-- DOCUMENT EXTRACT --
David Donovan works in a laboratory.

PhD student Payson Dieffenbach, left, and Assistant Professor David Donovan work in the Plasma-Material Interaction Laboratory. Photo by Shawn Poynter.


Fusion powers the sun and all the stars in the galaxy. It produces nearly all of the elements. It’s the power inside a thermonuclear weapon. No wonder it has the capacity to captivate the collective imagination—both with hopes and fears—like no other field of science or engineering.

On a sub-atomic level, fusion refers to the smashing together of atomic nuclei to produce energy. Research into fusion for the production of electricity has been a 60-year international pursuit, and harnessing it for the energy grid is one of the 14 grand challenges for engineering in the 21st century.

It’s not that fusion hasn’t been achieved yet. It’s that researchers have not yet figured out how to create it with a net energy gain.

“It’s easy to make a fusion happen if you’re only interested in putting out 1/10,000th of the power out that you are putting in to make it happen,” said Assistant Professor David Donovan. “But a power plant only works if there is greater energy out than energy in.”

He added that this helps give it a clear win or lose view on fusion’s success: Either it worked or it didn’t, and until researchers can cross that threshold, then it hasn’t been achieved.

-- ENTRIES SHOWN --
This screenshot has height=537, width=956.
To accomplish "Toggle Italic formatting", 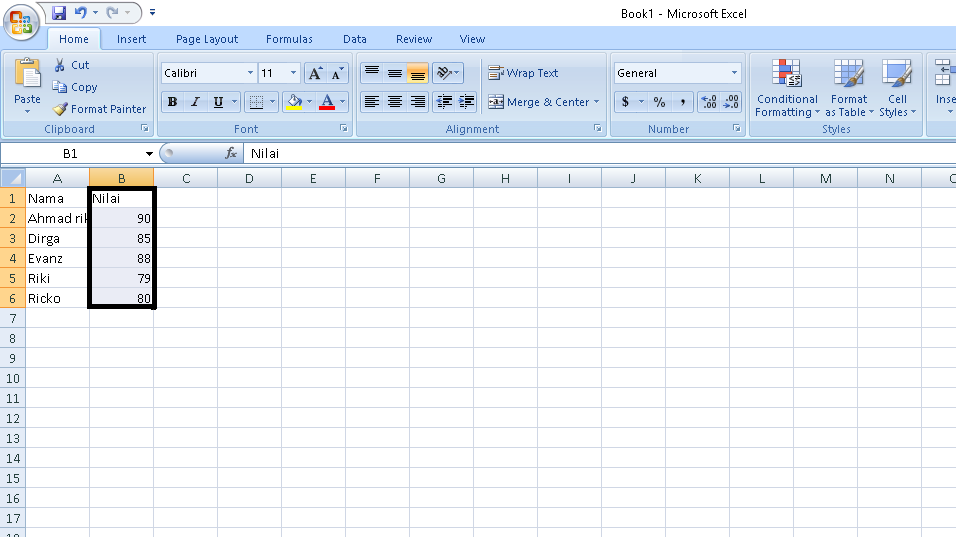I will tap(195, 102).
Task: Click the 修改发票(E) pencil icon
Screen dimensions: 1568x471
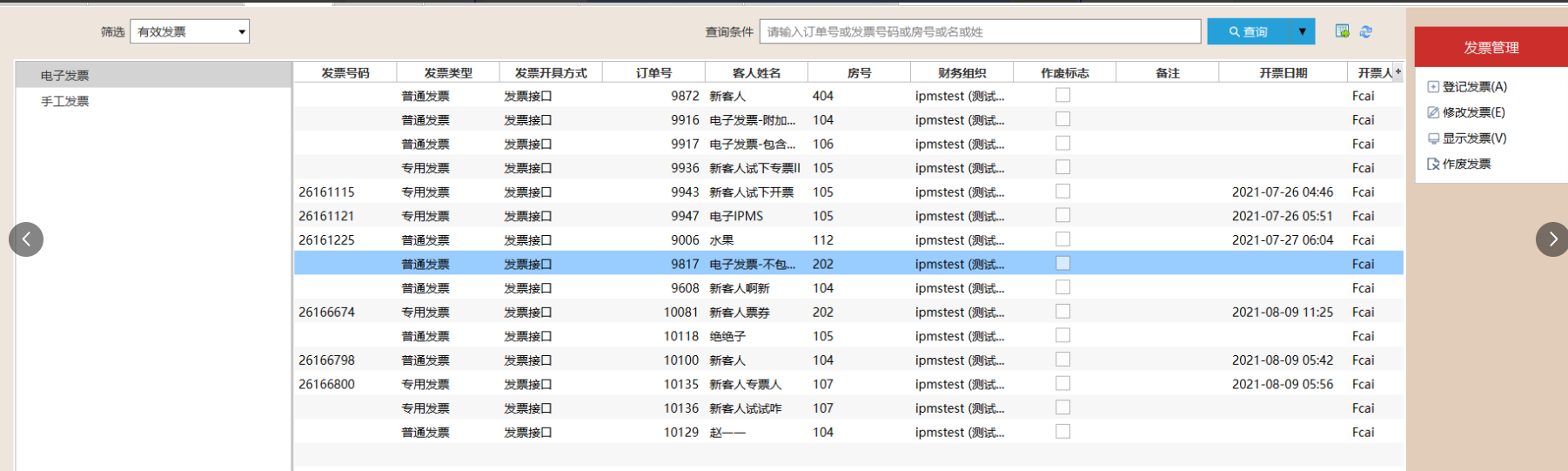Action: (1432, 112)
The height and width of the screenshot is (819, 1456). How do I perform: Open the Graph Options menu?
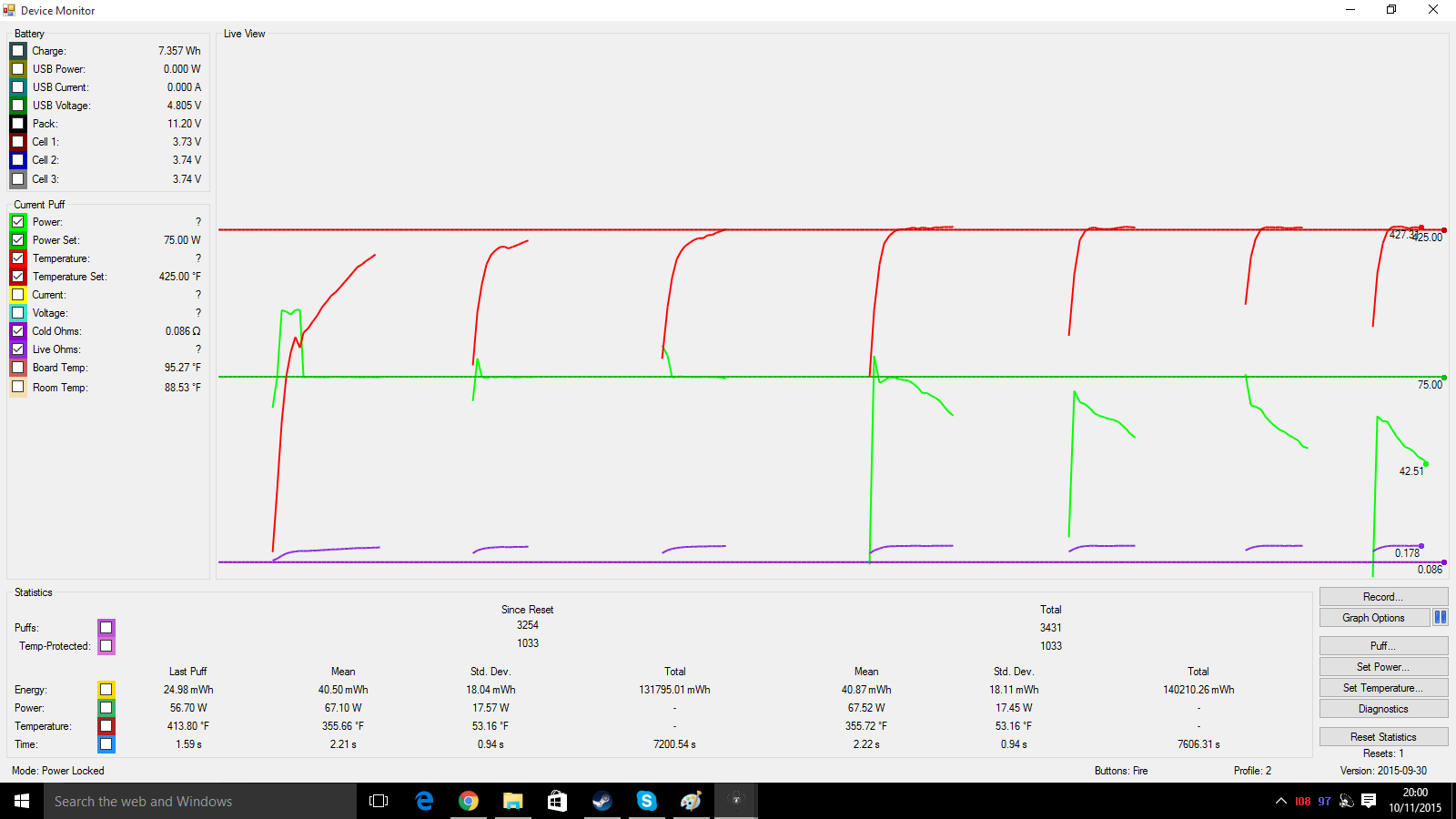[1373, 618]
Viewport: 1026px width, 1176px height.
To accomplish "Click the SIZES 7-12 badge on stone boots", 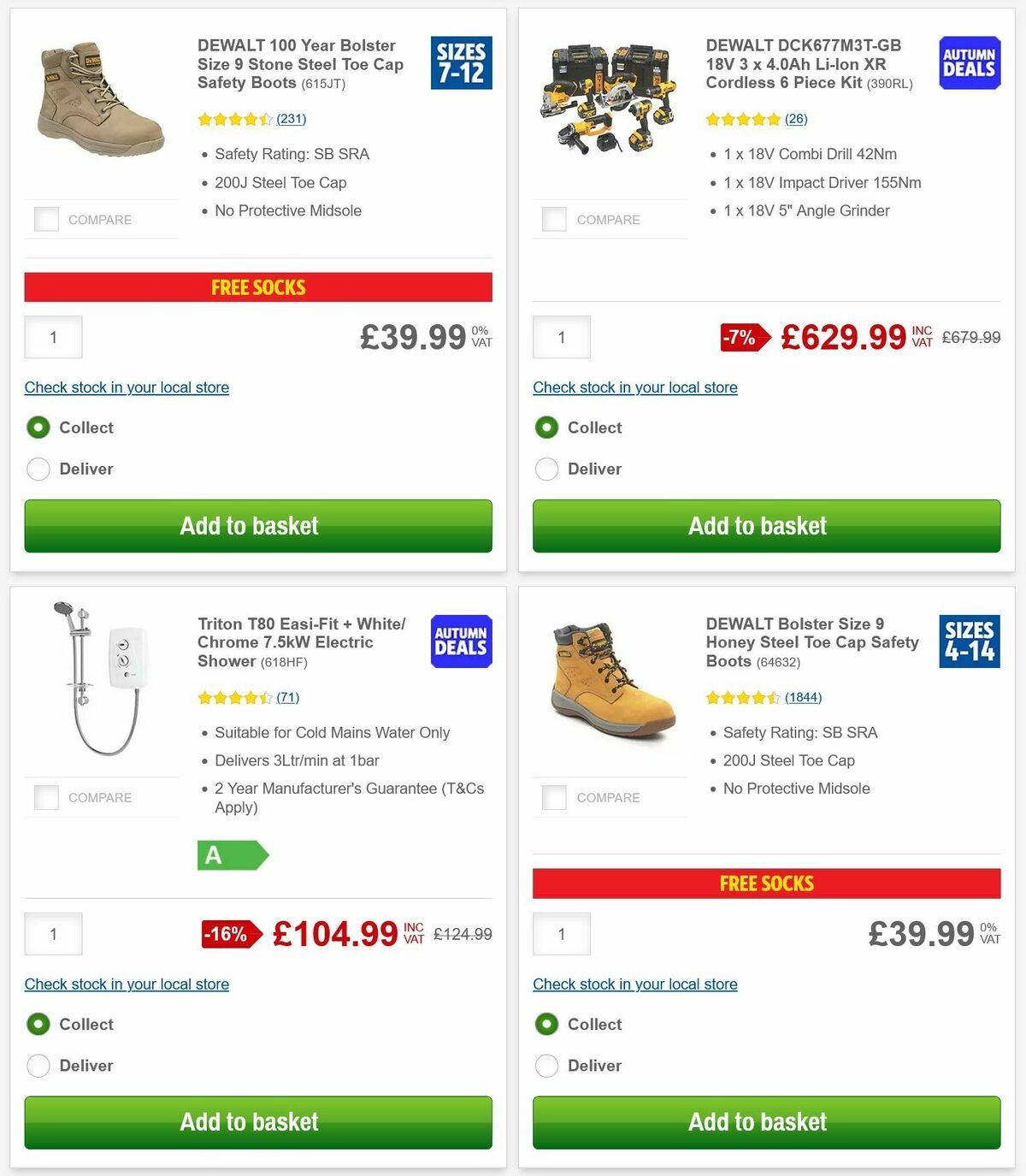I will pos(462,62).
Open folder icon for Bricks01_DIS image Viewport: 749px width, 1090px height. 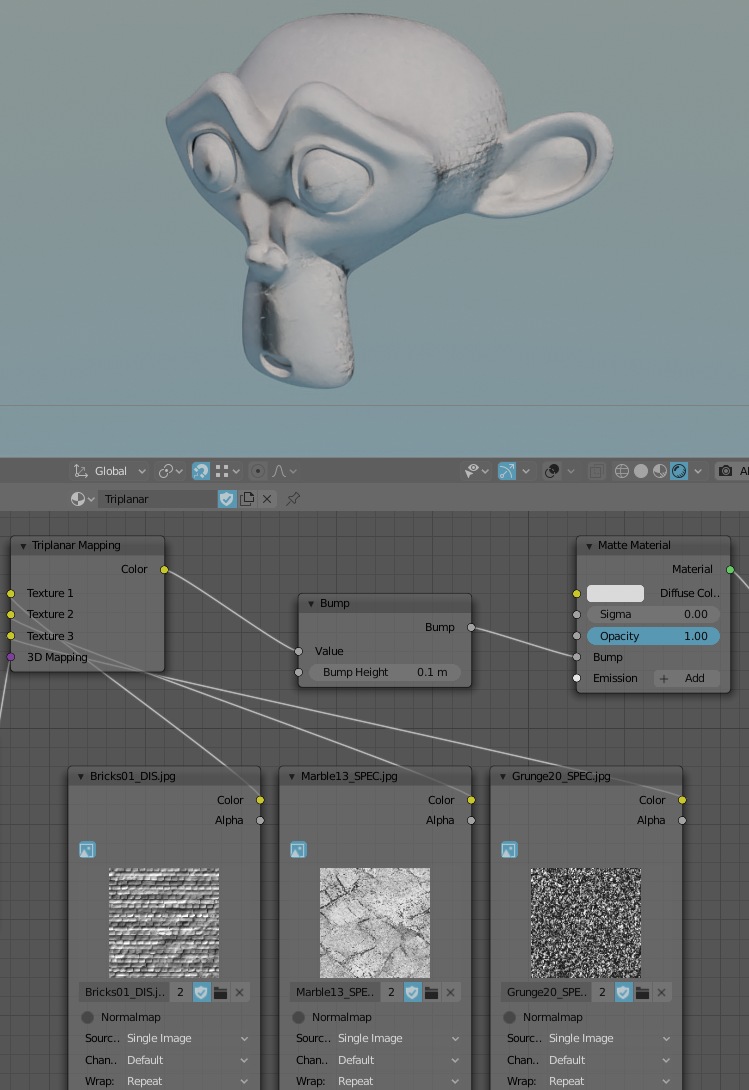pyautogui.click(x=221, y=992)
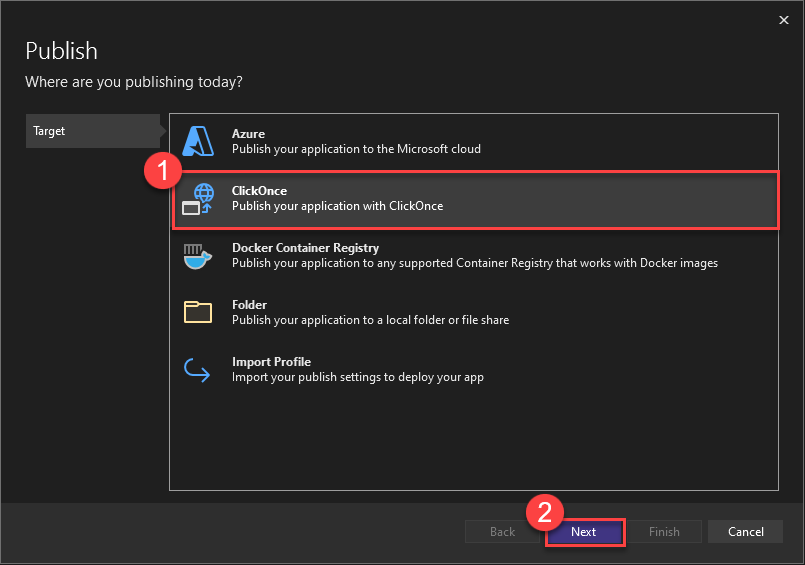805x565 pixels.
Task: Pick the Docker Container Registry title
Action: (x=305, y=248)
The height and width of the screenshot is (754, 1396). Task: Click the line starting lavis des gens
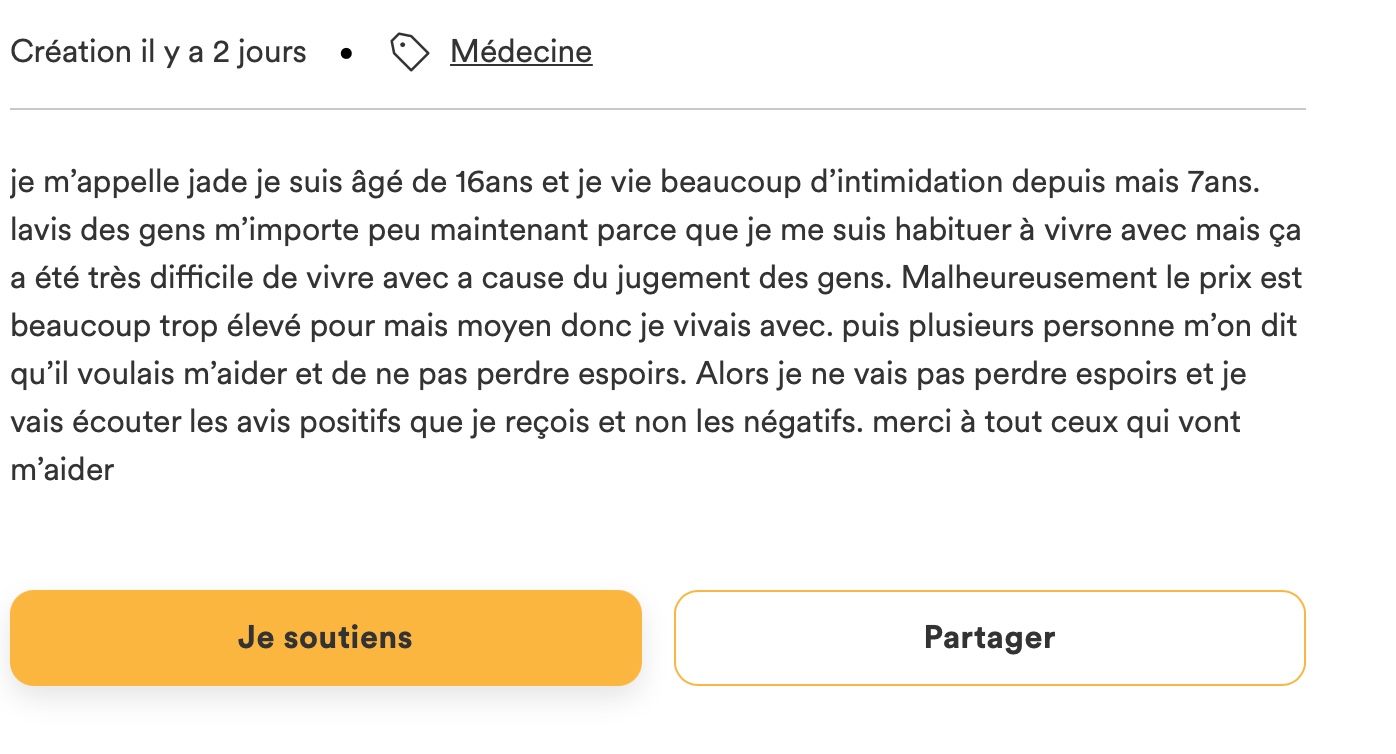[x=656, y=231]
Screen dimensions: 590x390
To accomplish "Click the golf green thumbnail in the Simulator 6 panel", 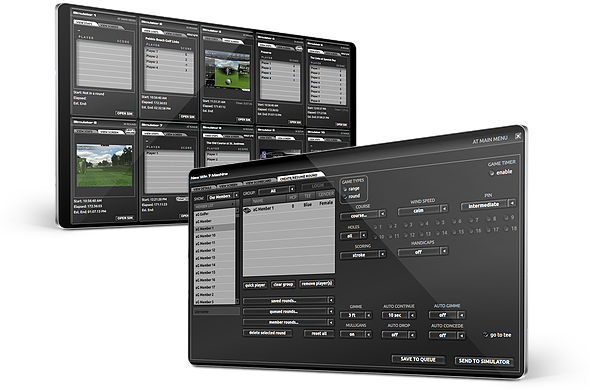I will click(x=104, y=166).
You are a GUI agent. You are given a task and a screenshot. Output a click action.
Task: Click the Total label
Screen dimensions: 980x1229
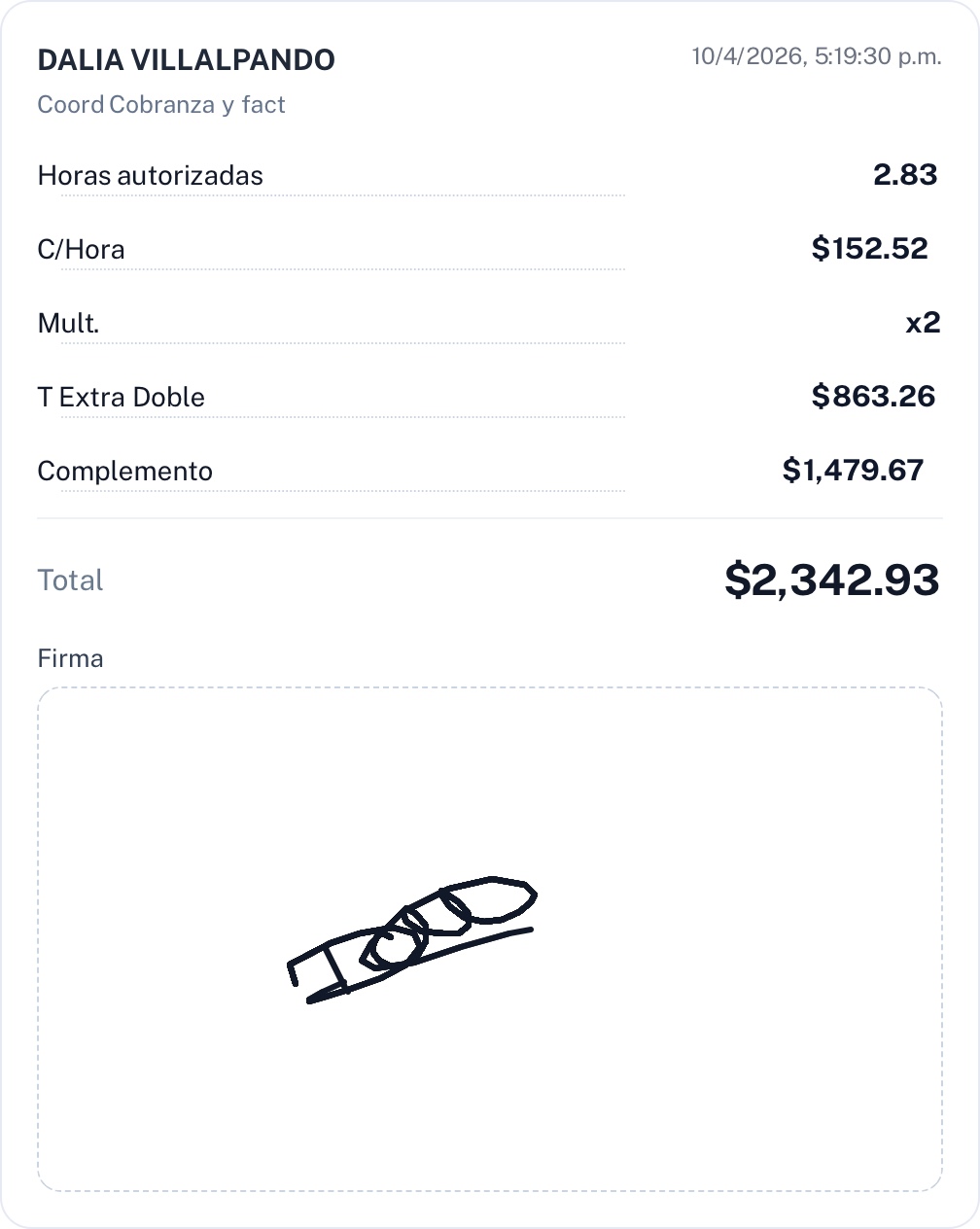pyautogui.click(x=70, y=580)
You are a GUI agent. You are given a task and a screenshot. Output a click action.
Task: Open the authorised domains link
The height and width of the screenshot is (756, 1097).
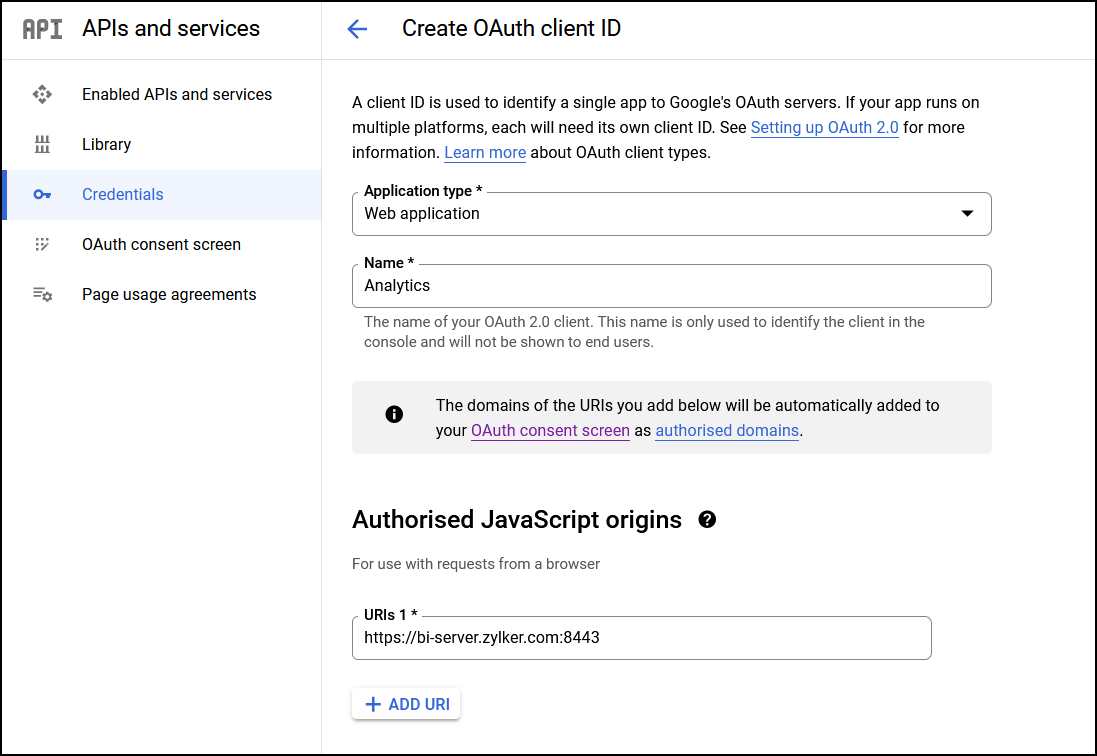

-- BRIEF --
Please return the part of the fusion article between "On a sub-atomic" and "hasn’t been achieved.", inclusive, copied word for word. Rely only on the fusion article.

-- TASK RESPONSE --
On a sub-atomic level, fusion refers to the smashing together of atomic nuclei to produce energy. Research into fusion for the production of electricity has been a 60-year international pursuit, and harnessing it for the energy grid is one of the 14 grand challenges for engineering in the 21st century.

It’s not that fusion hasn’t been achieved yet. It’s that researchers have not yet figured out how to create it with a net energy gain.

“It’s easy to make a fusion happen if you’re only interested in putting out 1/10,000th of the power out that you are putting in to make it happen,” said Assistant Professor David Donovan. “But a power plant only works if there is greater energy out than energy in.”

He added that this helps give it a clear win or lose view on fusion’s success: Either it worked or it didn’t, and until researchers can cross that threshold, then it hasn’t been achieved.